The European court of justice has ruled that Britain cannot impose a blanket visa requirement on family members originally from outside Europe but who have valid EU residence rights.
Judges’ decision in McCarthy case is another setback in campaign by British government to control immigration from EU.
The decision is another setback in the government’s campaign to control immigration from the European Union.
Concluding that the EU’s freedom of movement rules trumped British claims that visas were needed to combat abuse of the EU residence card system, the judges in Luxembourg said the Colombian wife of Sean McCarthy, a dual British and Irish national living in Spain, did not need a UK visa or family permit to visit Britain.

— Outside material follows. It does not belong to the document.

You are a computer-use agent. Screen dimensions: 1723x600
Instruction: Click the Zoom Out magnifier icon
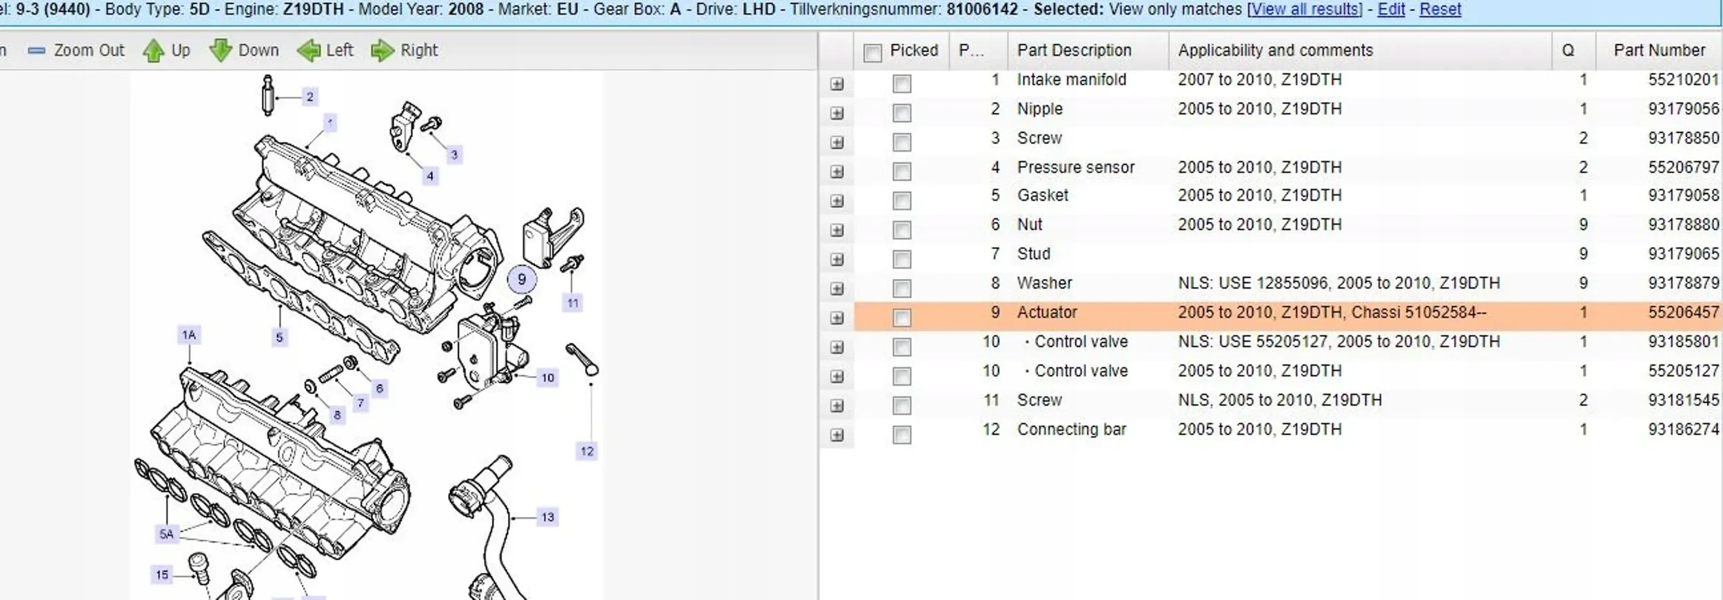tap(37, 51)
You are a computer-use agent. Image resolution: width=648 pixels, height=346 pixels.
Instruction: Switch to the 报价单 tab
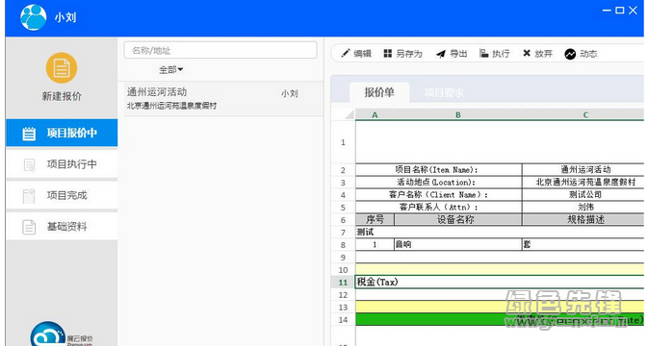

The high court referred the case to the ECJ after McCarthy contested UK insistence on a family permit or visa, valid for six months, for his wife, Helena, every time they visit Britain. The couple have two children, both British nationals. The ECJ decided that Helena McCarthy’s Spanish residence card entitled her to travel to Britain without first obtaining a UK visa in Spain.
“The UK is disappointed with the judgment in this case,” said a government spokesman. “As the case is still to return to the UK’s high court for a final judgment, it would be inappropriate to comment further.”
The government argues that because it views the system of residence permits in some EU countries as suspect and open to abuse, it is entitled to impose a blanket entry requirement. The EJC dismissed this view, ruling that where suspicion existed, individual cases could be investigated and visa requirements imposed, but not as a general catch-all system.